-- Begin Extracted text --

# Loch Leven



## Kernuak (Oct 19, 2012)

On the return trip from Scotland, I stopped over at Loch Leven for a couple of nights, with some mostly dry, but slightly unsetteld weather. At breakfast on the day I was due to leave, I had to dash out to get the mist as it rolled in.




Rainbow over the Pap by Kernuak (avalonlightphotoart.co.uk), on Flickr



Ardgour Range by Kernuak (avalonlightphotoart.co.uk), on Flickr



Mist over Loch Leven by Kernuak (avalonlightphotoart.co.uk), on Flickr


----------



## Ryan708 (Oct 19, 2012)

Very nice shots! Looks like it was a worthwhile trip


----------



## robbymack (Oct 19, 2012)

I'm a bit biased but IMHO Scotland is home of the most spectacular scenery on earth.


----------



## Kernuak (Oct 19, 2012)

Ryan708 said:


> Very nice shots! Looks like it was a worthwhile trip



Thanks Ryan. It's always a worthwile trip, even if the phototgraphy doesn't go quite as well as I hope.



robbymack said:


> I'm a bit biased but IMHO Scotland is home of the most spectacular scenery on earth.



It's become my second home and I much prefer shooting landscapes there than in Somerset. I seem to have more affinity with the landscape of mountainous terrain and find it easier to work with.


----------



## GDub (Oct 20, 2012)

Beautiful place! The "Mist over Loch Leven" (#3) shot is excellent. Nice work.


----------



## Kernuak (Oct 20, 2012)

GDub said:


> Beautiful place! The "Mist over Loch Leven" (#3) shot is excellent. Nice work.


Thanks. It isn't the sort of shot that is part of my style normally, but I just had to do it.


----------

-- End Extracted text --
-- Begin Recorded information --

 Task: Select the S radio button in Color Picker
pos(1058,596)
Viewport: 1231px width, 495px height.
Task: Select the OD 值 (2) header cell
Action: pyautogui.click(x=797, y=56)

-- End Recorded information --

• _Exercise aim_:
Write out the Loch Leven thread from "Ardgour Range by" up to and including "Ryan708 (Oct 19, 2012)", and swap "Ardgour Range" for "Ardgour Hills" in that passage.

• _The response_:
Ardgour Hills by Kernuak (avalonlightphotoart.co.uk), on Flickr



Mist over Loch Leven by Kernuak (avalonlightphotoart.co.uk), on Flickr


----------



## Ryan708 (Oct 19, 2012)